In the lead up to the Australian Alpaca National Show in Bendigo this weekend, alpaca fibre producers are eager to share their passion for what they believe could be a growing industry in Australia.
Australian Alpaca Association Victorian Eastern Region (VER) secretary and Auravale Alpacas stud principal Lynda Holdsworth said alpaca fleece recently had an increase in demand, despite not being nearly as commercially available as sheep's wool.
"From a commercial perspective, white alpaca fibre, whether it be Huacaya or Suri, it's extremely sort-after for all the obvious reasons."
"Its easily dyed, white is white and there's no shades in the colouring so it's easier to collect and it's commercially very viable, in all its microns."
With wool prices often varying and only three major large-scale buyers, she said for white wool, Waratah Alpaca Fibre quoted for their co-op members $28 per kilogram, for wool under 16 micron, but that varies for non-members.
Ms Holdsworth said from a farmer perspective, Auravale Alpacas sells their fleece clips half-and-half.
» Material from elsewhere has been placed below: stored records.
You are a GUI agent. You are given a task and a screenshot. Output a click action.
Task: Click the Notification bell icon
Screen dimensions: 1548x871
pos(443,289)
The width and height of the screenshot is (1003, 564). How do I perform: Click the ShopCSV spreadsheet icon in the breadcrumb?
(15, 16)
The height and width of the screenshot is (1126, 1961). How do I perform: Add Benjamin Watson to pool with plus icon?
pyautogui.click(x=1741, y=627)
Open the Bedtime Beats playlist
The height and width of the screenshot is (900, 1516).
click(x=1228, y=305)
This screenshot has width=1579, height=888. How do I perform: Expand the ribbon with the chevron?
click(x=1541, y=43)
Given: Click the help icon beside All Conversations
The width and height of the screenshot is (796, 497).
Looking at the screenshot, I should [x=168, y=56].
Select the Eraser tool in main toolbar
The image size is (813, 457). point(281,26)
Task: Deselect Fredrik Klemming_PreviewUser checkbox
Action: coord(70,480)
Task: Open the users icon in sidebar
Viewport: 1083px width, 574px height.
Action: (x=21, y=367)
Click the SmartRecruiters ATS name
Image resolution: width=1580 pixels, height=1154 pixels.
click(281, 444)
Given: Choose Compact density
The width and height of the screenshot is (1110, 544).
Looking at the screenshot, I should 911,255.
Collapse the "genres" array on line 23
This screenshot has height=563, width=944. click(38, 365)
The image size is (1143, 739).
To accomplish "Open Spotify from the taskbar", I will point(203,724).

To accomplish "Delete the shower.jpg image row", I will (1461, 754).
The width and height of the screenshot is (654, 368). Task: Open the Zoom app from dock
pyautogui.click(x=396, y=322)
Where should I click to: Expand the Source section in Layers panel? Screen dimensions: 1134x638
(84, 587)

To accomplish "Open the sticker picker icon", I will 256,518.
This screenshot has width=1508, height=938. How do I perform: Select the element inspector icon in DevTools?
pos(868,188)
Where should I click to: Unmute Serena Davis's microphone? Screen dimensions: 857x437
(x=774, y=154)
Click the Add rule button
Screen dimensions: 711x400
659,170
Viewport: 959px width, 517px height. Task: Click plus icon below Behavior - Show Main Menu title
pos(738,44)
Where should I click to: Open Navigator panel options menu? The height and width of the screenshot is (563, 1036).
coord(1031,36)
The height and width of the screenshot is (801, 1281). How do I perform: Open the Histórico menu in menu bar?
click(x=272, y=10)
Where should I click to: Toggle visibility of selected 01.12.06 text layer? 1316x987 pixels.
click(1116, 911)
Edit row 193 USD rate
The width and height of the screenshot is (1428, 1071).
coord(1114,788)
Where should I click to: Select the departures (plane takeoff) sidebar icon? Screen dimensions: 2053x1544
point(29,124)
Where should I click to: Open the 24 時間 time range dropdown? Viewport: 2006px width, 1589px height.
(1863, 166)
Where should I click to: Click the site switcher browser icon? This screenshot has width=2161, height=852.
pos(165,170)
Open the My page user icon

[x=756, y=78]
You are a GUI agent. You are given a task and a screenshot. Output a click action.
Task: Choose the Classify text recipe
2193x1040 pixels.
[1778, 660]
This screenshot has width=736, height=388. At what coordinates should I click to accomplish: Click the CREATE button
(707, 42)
One half she sells as raw fleeces direct by social media and word-of-mouth to local weavers and spinners and the other half is sold to commercial entities for processing.
But for many of their members in the eastern region, she said often found it difficult to get fleeces processed on a smaller scale, considering most breeders she knows of have between 10 to 30 alpacas.
Fibre Naturally mini mill owner, and Glenavon Alpacas stud principal Gayle Herring decided to fill this gap 15 years ago and has had an alpacas for over thirty years.
She said she struggled finding suitable batches to send to a commercial mill to get the best quality product, so after some research, she began her own and said it had grown in popularity each year, despite it taking some time to process.
"It has taken off quite quickly, the downside of a mini mill is it takes so long to put fleeces through it, because were doing so many batches, but the upside is we can do small batches," Ms Herring said.
She's confident Australia has some of the best alpaca fleeces in the world, and could have potential for further industry growth, despite the cost of production, which she said is one of the bigger hurdles.
"I think manufacturing in Australia is hard, I understand why people send it overseas," Ms Herring said.